* **INSTRUCTIONS FOR THE TASK**:
Repeat the listing below in full, keeping every character as it is.

BEGIN RECORDED DATA

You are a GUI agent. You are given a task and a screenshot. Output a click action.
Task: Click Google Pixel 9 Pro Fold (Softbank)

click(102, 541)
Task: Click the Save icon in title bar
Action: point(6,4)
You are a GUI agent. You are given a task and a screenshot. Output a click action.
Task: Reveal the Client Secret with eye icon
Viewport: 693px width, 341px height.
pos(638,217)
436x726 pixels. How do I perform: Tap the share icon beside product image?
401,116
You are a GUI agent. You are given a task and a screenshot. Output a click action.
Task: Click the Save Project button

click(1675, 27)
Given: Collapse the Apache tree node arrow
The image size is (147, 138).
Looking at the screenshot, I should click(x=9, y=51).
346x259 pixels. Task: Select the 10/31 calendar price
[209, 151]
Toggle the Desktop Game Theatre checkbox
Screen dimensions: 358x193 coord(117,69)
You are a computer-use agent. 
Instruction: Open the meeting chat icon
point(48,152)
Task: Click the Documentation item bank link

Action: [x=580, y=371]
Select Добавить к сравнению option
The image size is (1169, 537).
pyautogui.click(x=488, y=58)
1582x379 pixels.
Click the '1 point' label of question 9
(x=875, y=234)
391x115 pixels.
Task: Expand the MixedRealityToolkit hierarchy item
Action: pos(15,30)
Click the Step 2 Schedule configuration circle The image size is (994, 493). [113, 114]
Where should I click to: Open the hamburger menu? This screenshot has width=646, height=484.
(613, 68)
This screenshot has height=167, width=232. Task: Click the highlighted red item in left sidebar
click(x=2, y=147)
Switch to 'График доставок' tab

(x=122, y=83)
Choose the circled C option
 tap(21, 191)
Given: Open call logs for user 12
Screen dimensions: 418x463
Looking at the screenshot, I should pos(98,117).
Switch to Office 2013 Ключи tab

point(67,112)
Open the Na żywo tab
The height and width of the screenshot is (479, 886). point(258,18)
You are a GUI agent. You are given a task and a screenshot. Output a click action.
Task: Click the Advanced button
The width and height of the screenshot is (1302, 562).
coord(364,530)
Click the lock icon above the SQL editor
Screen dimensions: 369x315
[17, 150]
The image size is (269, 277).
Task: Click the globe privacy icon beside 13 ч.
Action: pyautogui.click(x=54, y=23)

END RECORDED DATA

* **RESPONSE TO THIS EXERCISE**:
You are a GUI agent. You are given a task and a screenshot. Output a click action.
Task: Click Google Pixel 9 Pro Fold (Softbank)

click(102, 541)
Task: Click the Save icon in title bar
Action: point(6,4)
You are a GUI agent. You are given a task and a screenshot. Output a click action.
Task: Reveal the Client Secret with eye icon
Viewport: 693px width, 341px height.
pos(638,217)
436x726 pixels. How do I perform: Tap the share icon beside product image?
401,116
You are a GUI agent. You are given a task and a screenshot. Output a click action.
Task: Click the Save Project button

click(1675, 27)
Given: Collapse the Apache tree node arrow
The image size is (147, 138).
Looking at the screenshot, I should click(x=9, y=51).
346x259 pixels. Task: Select the 10/31 calendar price
[209, 151]
Toggle the Desktop Game Theatre checkbox
Screen dimensions: 358x193 coord(117,69)
You are a computer-use agent. 
Instruction: Open the meeting chat icon
point(48,152)
Task: Click the Documentation item bank link

Action: [x=580, y=371]
Select Добавить к сравнению option
The image size is (1169, 537).
pyautogui.click(x=488, y=58)
1582x379 pixels.
Click the '1 point' label of question 9
(x=875, y=234)
391x115 pixels.
Task: Expand the MixedRealityToolkit hierarchy item
Action: pos(15,30)
Click the Step 2 Schedule configuration circle The image size is (994, 493). [113, 114]
Where should I click to: Open the hamburger menu? This screenshot has width=646, height=484.
(613, 68)
This screenshot has height=167, width=232. Task: Click the highlighted red item in left sidebar
click(x=2, y=147)
Switch to 'График доставок' tab

(x=122, y=83)
Choose the circled C option
 tap(21, 191)
Given: Open call logs for user 12
Screen dimensions: 418x463
Looking at the screenshot, I should pos(98,117).
Switch to Office 2013 Ключи tab

point(67,112)
Open the Na żywo tab
The height and width of the screenshot is (479, 886). point(258,18)
You are a GUI agent. You are given a task and a screenshot. Output a click action.
Task: Click the Advanced button
The width and height of the screenshot is (1302, 562).
coord(364,530)
Click the lock icon above the SQL editor
Screen dimensions: 369x315
[17, 150]
The image size is (269, 277).
Task: Click the globe privacy icon beside 13 ч.
Action: pyautogui.click(x=54, y=23)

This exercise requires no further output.